Performance of an optimized substrate-free focal plane array for optical readout uncooled infrared detector

Abstract

This note presents an optimized substrate-free focal plane array (FPA), which is implemented in an optical readout uncooled infrared (IR) detector. The supporting frame of such FPA is a temperature-variable one due to the large decreases in both the heat capacity and the thermal conductance. This brings a unique thermal characteristic: the supporting frame functions as a “thermal isolation” frame which reduces the thermal conductance and therefore increases the temperature change and also functions as a “thermal diffusion” frame which certainly results in the temperature prechange in the ones not absorbing IR radiation.

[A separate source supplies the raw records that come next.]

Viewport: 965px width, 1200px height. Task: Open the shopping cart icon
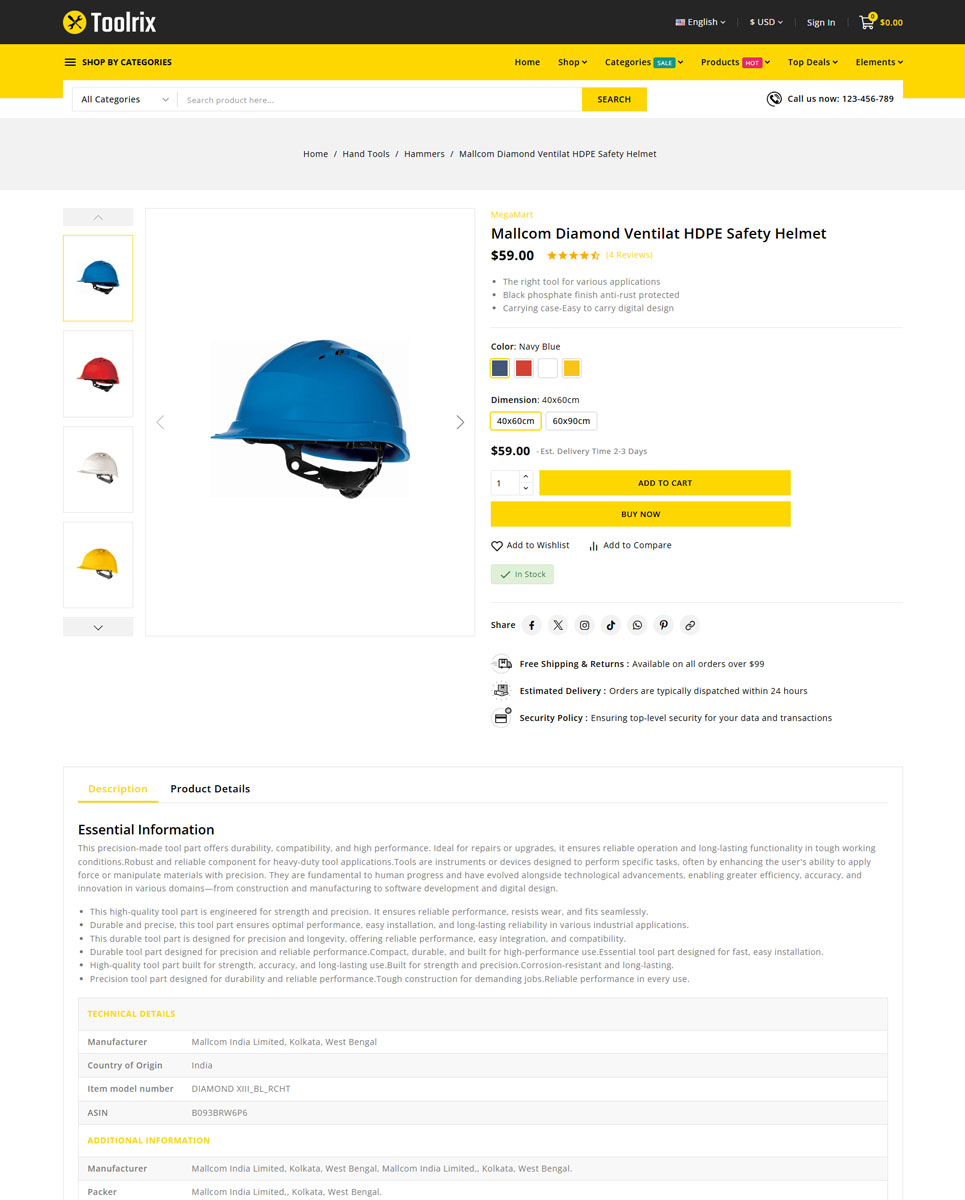pyautogui.click(x=867, y=22)
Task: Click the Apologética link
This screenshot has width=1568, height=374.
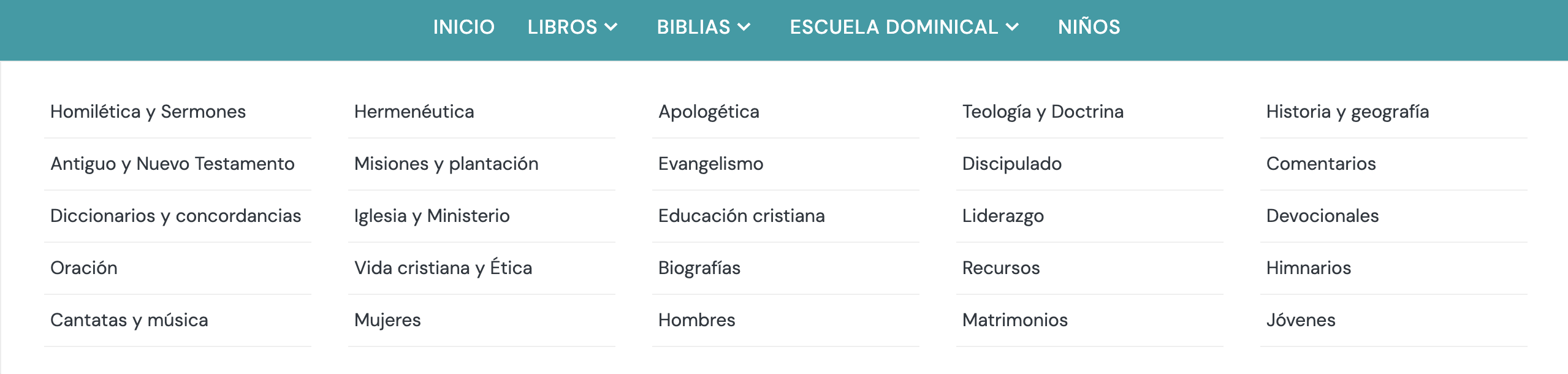Action: (x=709, y=112)
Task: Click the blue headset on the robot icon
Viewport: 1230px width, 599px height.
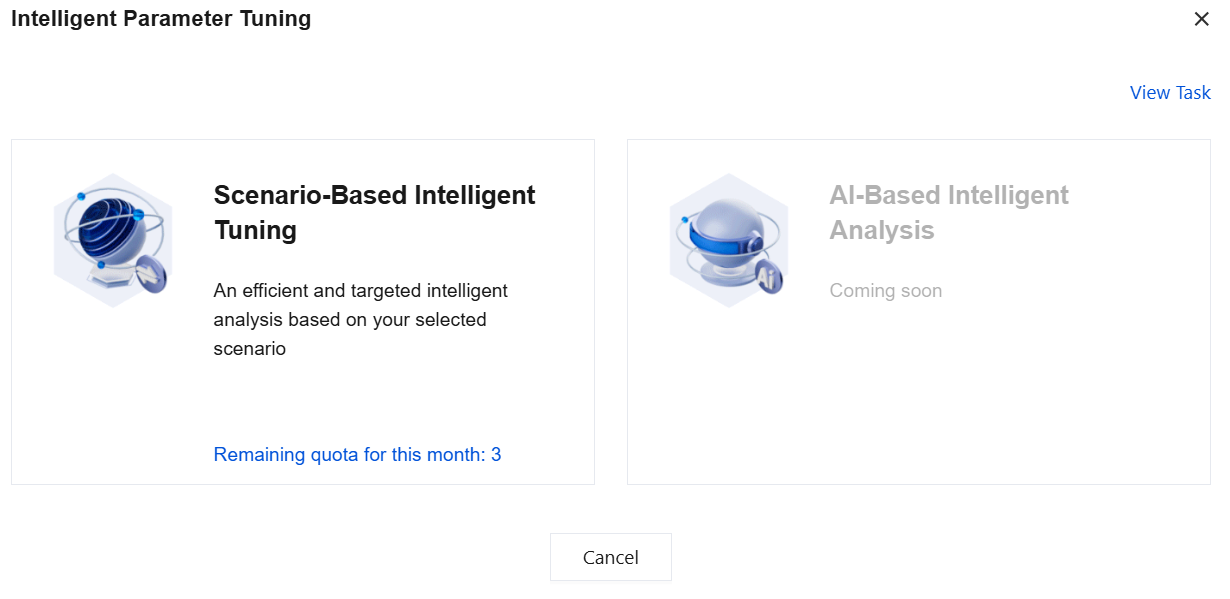Action: pyautogui.click(x=718, y=235)
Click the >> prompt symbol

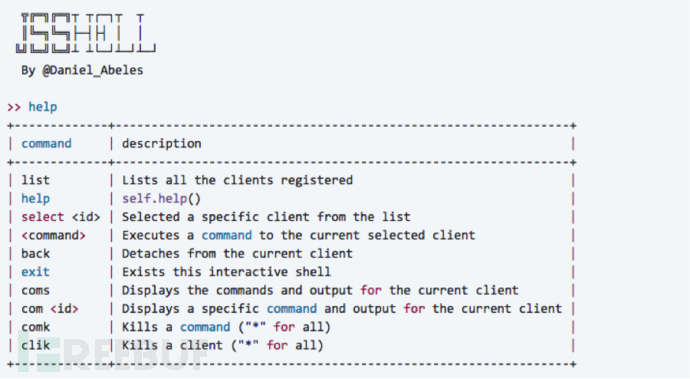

This characterization could significantly increase the temperature change of microcantilevers and therefore improve the performance of the substrate-free FPA. In the proposed IR detector, the fabricated 160×160 FPA has an average noise equivalent temperature difference (NETD) and a response time of 330 mK and 16 ms, respectively. The performance of the IR detector theoretically increases by about 5.5 times compared with the one using a substrate FPA. Here, the geometry of the substrate FPA is just the same as the fabricated FPA, but the supporting frame is assumed to be a temperature-constant one. If the optical readout sensitivity can be increased enough using an enhanced IR absorber, the fabricated FPA thus has the potential to achieve a NETD value of 70 mK.